In 2025, initially banned by the Paris Police Prefecture, the Paris Administrative Court finally authorized the demonstration.

== Counter-protests ==
Since 2003, antifascist activists from the Réseau No Pasarán, Section carrément anti-Le Pen (SCALP), the Confédération nationale du travail (CNT), the Anarchist Federation, SUD Étudiant and Alternative libertaire have been mobilizing in response to these demonstrations.
In 2005, SCALP and the CNT organized a counter-demonstration. In 2007, 200 anti-fascist demonstrators who gathered to counter-demonstrate were preventively arrested. In 2025, an "anti-fascist and anti-racist" counter-protest planned for the same location was banned, while the C9M rally was finally authorized. Several counter-demonstrators were arrested.

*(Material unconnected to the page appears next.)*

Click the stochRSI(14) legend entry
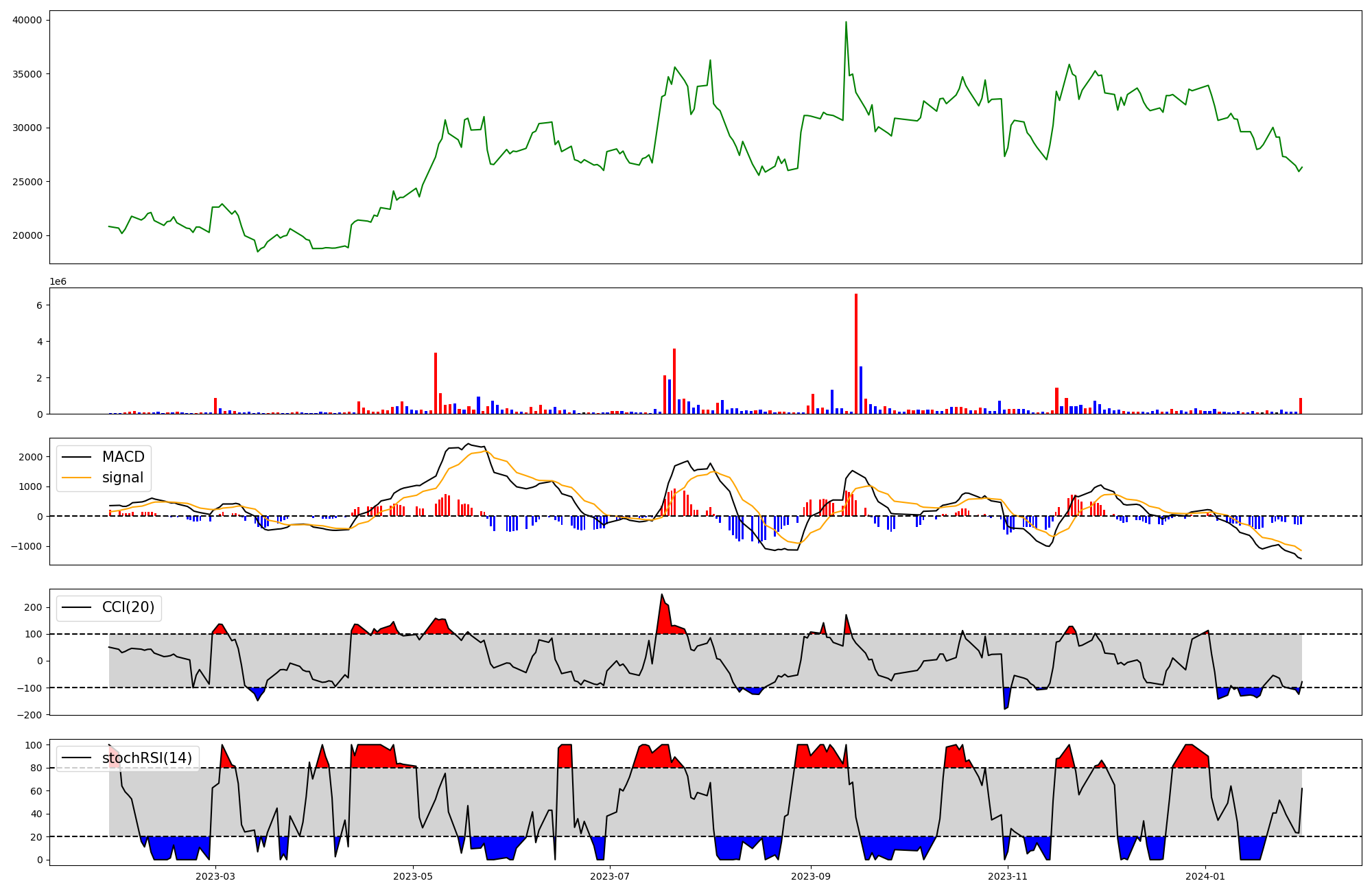Image resolution: width=1372 pixels, height=892 pixels. pyautogui.click(x=147, y=758)
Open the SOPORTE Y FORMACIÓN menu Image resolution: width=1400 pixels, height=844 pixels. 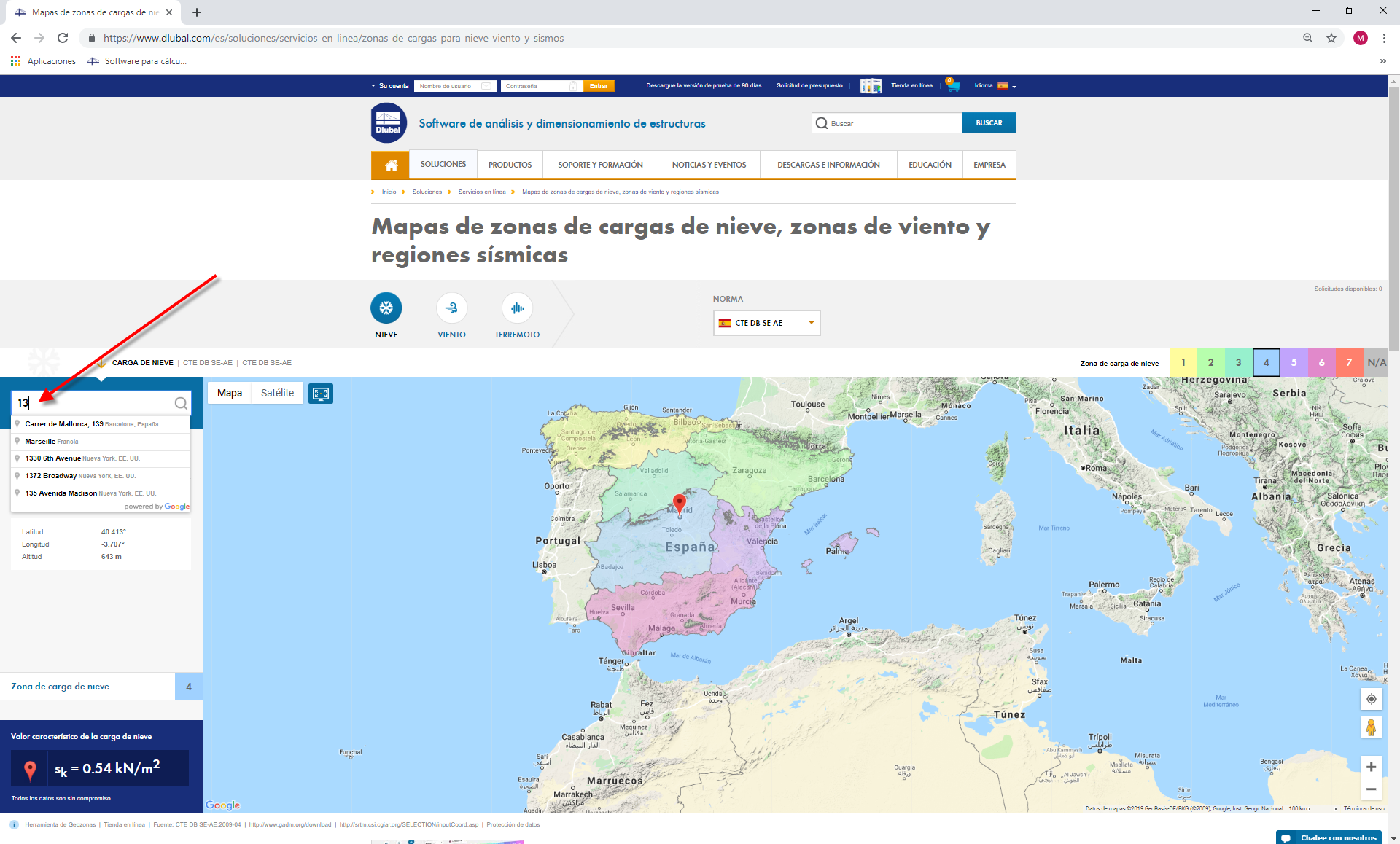(x=600, y=165)

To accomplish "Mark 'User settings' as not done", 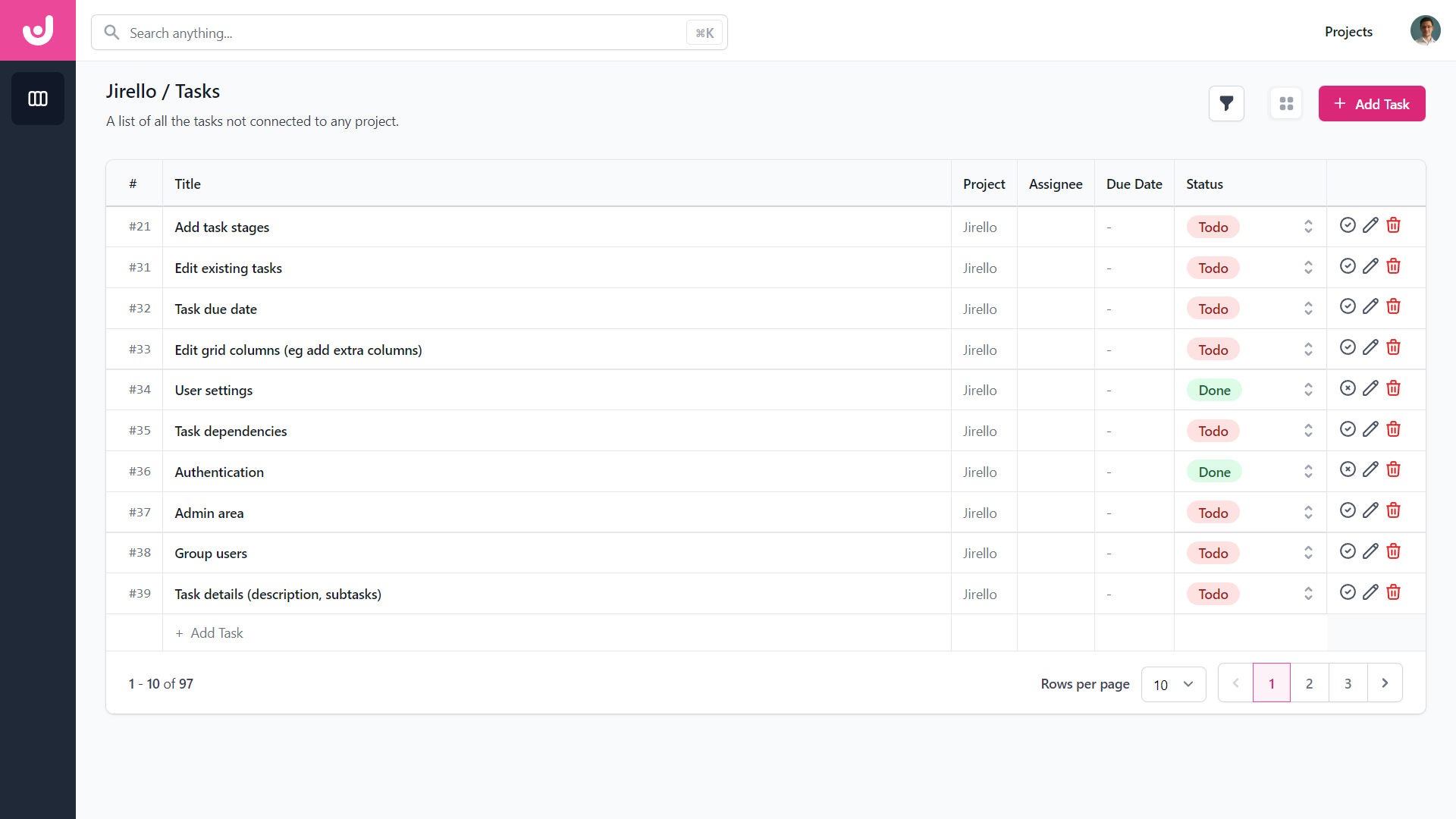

== Attacks on press freedom ==
In 2023, activists providing security for the demonstration refused to allow journalists to take photos of the rally, even though it was public. According to Mediapart, the demonstration "took place in a climate of great hostility towards the press, and was surrounded by a police force that was too small for its dangerous nature".

In 2024, journalists have been prevented from taking photos or videos by the C9M security service.